▶ Input

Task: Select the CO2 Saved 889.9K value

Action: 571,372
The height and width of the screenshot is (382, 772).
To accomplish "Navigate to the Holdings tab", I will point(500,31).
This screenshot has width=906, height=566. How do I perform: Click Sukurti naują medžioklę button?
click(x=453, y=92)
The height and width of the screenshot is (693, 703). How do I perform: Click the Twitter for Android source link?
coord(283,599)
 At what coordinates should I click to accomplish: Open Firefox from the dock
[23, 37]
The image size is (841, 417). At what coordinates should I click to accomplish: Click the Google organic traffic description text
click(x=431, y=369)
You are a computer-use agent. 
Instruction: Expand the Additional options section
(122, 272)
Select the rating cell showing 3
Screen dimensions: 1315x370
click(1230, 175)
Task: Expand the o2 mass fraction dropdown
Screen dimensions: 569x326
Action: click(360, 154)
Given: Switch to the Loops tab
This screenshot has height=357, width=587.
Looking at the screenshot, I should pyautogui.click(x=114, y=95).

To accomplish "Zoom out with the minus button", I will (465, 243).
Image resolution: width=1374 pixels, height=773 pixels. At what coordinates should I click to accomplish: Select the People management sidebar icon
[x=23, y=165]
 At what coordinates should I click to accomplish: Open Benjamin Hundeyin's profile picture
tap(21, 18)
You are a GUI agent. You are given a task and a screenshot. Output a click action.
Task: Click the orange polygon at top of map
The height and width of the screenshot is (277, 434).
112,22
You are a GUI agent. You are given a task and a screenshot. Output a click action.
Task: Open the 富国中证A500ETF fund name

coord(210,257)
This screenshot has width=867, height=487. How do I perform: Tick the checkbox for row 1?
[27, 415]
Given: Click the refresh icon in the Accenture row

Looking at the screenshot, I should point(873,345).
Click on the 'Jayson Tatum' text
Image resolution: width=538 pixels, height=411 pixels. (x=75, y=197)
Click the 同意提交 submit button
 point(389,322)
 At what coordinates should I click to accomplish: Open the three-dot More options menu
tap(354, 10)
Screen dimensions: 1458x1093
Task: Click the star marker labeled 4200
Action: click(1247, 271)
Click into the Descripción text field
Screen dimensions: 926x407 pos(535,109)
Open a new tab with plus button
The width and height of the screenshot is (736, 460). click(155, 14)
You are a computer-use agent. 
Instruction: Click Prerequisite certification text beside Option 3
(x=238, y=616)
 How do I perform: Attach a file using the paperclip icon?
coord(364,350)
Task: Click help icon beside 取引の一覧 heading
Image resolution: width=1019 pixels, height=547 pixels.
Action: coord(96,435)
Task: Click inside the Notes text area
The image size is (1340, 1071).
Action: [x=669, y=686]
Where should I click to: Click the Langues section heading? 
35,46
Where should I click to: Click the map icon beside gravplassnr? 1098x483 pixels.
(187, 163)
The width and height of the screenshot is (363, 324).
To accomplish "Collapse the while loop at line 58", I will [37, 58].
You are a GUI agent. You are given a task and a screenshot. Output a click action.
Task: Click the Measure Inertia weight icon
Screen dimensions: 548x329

▶ Work to be completed
In the stretch of records from the line containing "The height and width of the screenshot is (693, 703)." through the line containing "will (465, 243).", switch "Expand" to "Open" and leave everything else unchanged. Reproduce only that stretch.

▶ Result for this exercise
The height and width of the screenshot is (693, 703). How do I perform: Click the Twitter for Android source link?
coord(283,599)
 At what coordinates should I click to accomplish: Open Firefox from the dock
[23, 37]
The image size is (841, 417). At what coordinates should I click to accomplish: Click the Google organic traffic description text
click(x=431, y=369)
You are a computer-use agent. 
Instruction: Open the Additional options section
(122, 272)
Select the rating cell showing 3
Screen dimensions: 1315x370
click(1230, 175)
Task: Open the o2 mass fraction dropdown
Screen dimensions: 569x326
Action: click(360, 154)
Given: Switch to the Loops tab
This screenshot has height=357, width=587.
Looking at the screenshot, I should pyautogui.click(x=114, y=95).

To accomplish "Zoom out with the minus button", I will (465, 243).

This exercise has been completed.